We understand that 1 bit info leaking on the browser based on the final auction between direct sold winner and Parakeet winner could lead to collusion risk in very rare scenario but will recommend that to be considered as problem to be solved rather than asking all possible ads to go into a fenced-frame.
Thanks for the feedback. We understand the concerns and want to find solutions that meet your needs while retaining the privacy properties we’re aiming for.
There are two paths we want to look at in parallel:
Expose to the publisher site a real-time signal about if the PARAKEET ad met a direct-sold floor. The service will need to evaluate how it can watch for flows that appear to be highly unique to a user and, in instances that look non-privacy-preserving, the browser may need to lie about the outcome (e.g. perhaps showing the below-the-floor ad or simply not filling the ad slot).

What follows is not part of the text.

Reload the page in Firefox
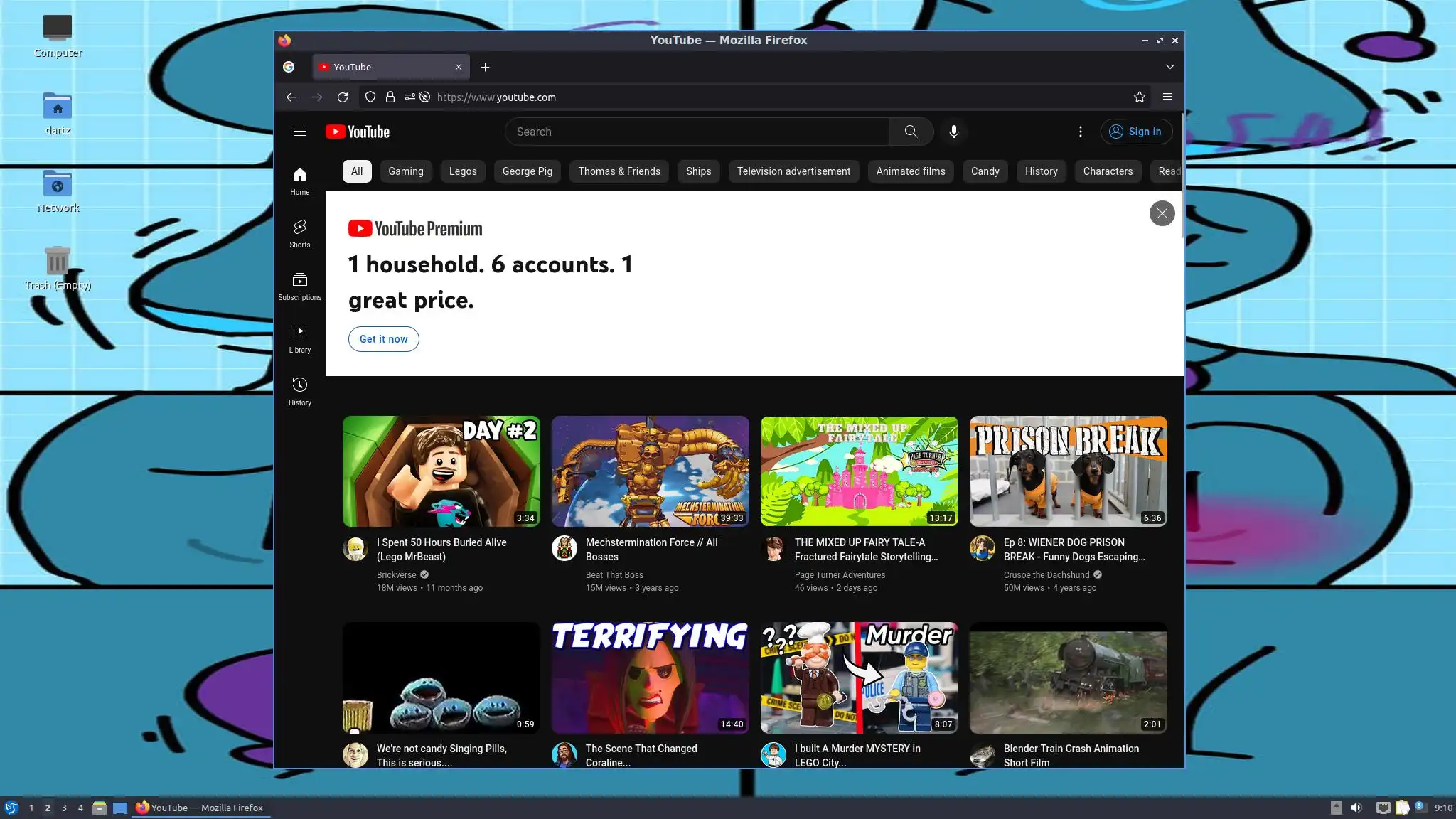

Our expectation would be that good actors would not generally be impacted by such a check and the worst case scenario is limited. If we end up seeing evidence that it’s happening more frequently than expected, we can explore aggregate reporting to enable the ecosystem to detect and self-remediate in terms of adjusting their inputs into the system.
We will loop back on this issue when we have a more formal write-up.
Many of your concerns appear to be around general functionality that may be desirable even for ads rendered in a fenced frame. We would like to continue to look at those holistically so that we can explore new functionality to serve the same use cases where appropriate. Please continue to file issues for use cases that are not yet reasonably handled by these proposals so we can explore solutions for each of them.
Typically a publisher's page does header bidding to collect all bids from multiple SSPs --> the bids pass into the ad server --> ad server run competition between these bids and direct ads before the final ad is rendered on the page. Publisher page calling ad server typically passes 100s of key-value pairs including few like browser, viewport size, ad position etc. which are very specific to the publisher. How do we expect all of this to work in this proposal?